Research ReportThe accumulation of brain water-free sodium is associated with ischemic damage independent of the blood pressure in female rats

•We examine the relation between brain water-free Na+ accumulation and ischemia.•Both high-salt intake and estrogen deficiency accumulate brain water-free Na+.•In female rats, brain water-free Na+ accumulation worsens ischemic brain damage.•Na+ accumulation does not necessarily have effects on blood pressure in female rats.•Eplerenone reduces both brain water-free Na+ accumulation and ischemic brain damage.
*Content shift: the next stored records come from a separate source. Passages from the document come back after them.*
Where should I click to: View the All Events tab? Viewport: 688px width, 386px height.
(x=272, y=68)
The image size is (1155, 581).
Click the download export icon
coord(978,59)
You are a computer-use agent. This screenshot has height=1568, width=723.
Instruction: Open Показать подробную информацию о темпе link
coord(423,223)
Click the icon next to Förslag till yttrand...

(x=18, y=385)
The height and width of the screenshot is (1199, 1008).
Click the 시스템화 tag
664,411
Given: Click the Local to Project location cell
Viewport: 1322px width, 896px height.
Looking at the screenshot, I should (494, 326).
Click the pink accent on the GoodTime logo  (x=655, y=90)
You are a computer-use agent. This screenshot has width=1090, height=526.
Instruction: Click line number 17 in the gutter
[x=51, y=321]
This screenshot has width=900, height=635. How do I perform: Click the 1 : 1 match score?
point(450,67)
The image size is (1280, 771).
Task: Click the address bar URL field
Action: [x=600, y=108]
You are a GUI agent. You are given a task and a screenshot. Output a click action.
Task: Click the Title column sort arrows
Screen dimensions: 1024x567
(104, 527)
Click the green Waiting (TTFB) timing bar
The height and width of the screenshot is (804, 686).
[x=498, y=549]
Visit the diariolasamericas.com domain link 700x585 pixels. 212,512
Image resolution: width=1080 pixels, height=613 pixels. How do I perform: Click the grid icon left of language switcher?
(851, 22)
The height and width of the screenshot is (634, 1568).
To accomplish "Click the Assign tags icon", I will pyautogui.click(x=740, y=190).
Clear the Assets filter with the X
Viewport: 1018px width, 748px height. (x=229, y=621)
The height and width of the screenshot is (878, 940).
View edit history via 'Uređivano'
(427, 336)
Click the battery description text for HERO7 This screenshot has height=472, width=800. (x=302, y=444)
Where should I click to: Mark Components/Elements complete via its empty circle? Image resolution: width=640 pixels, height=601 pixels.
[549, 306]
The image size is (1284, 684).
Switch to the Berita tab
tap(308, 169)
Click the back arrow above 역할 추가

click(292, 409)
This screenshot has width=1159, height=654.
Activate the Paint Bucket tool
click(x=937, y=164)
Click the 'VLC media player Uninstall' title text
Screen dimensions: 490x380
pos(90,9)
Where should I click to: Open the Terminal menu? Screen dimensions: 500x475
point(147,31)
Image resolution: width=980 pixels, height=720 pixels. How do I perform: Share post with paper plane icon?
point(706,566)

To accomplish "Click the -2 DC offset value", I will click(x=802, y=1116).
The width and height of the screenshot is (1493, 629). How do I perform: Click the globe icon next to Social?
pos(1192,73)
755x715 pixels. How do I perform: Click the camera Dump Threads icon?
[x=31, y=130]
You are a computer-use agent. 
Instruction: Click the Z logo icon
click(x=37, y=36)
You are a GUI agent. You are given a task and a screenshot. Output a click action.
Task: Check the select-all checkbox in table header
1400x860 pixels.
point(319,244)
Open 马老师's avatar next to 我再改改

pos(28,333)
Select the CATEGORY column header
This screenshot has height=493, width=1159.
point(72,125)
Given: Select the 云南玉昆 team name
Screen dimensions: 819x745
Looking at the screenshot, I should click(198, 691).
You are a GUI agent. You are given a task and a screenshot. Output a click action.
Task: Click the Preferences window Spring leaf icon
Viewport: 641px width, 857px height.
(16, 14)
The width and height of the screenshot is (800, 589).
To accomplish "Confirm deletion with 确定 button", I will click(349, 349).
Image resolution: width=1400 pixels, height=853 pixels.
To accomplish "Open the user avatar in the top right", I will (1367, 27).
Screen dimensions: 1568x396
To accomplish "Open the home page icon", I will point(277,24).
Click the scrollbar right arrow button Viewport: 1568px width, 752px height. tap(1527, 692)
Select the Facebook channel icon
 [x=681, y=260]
Estrogen deficiency worsens ischemic stroke outcomes. In ovariectomized (OVX+) rats fed a high-salt diet (HSD), an increase in the body Na+/water ratio, which characterizes water-free Na+ accumulation, was associated with detrimental vascular effects independent of the blood pressure (BP). We hypothesized that an increase in brain water-free Na+ accumulation is associated with ischemic brain damage in OVX+/HSD rats. To test our hypothesis we divided female Wistar rats into 4 groups, OVX+ and OVX− rats fed HSD or a normal diet (ND), and subjected them to transient cerebral ischemia. The brain Na+/water ratio was increased even in OVX+/ND rats and augmented in OVX+/HSD rats. The increase in the brain Na+/water ratio was positively correlated with expansion of the cortical infarct volume without affecting the BP. Interestingly, OVX+ was associated with the decreased expression of ATP1α3, a subtype of the Na+ efflux pump. HSD increased the expression of brain Na+ influx-related molecules and the mineralocorticoid receptor (MR). The pretreatment of OVX+/HSD rats with the MR antagonist eplerenone reduced brain water-free Na+ accumulation, up-regulated ATP1α3, down-regulated MR, and reduced the cortical infarct volume. Our findings show that the increase in the brain Na+/water ratio elicited by estrogen deficiency or HSD is associated with ischemic brain damage BP-independently, suggesting the importance of regulating the accumulation of brain water-free Na+. The up-regulation of ATP1α3 and the down-regulation of MR may provide a promising therapeutic strategy to attenuate ischemic brain damage in postmenopausal women.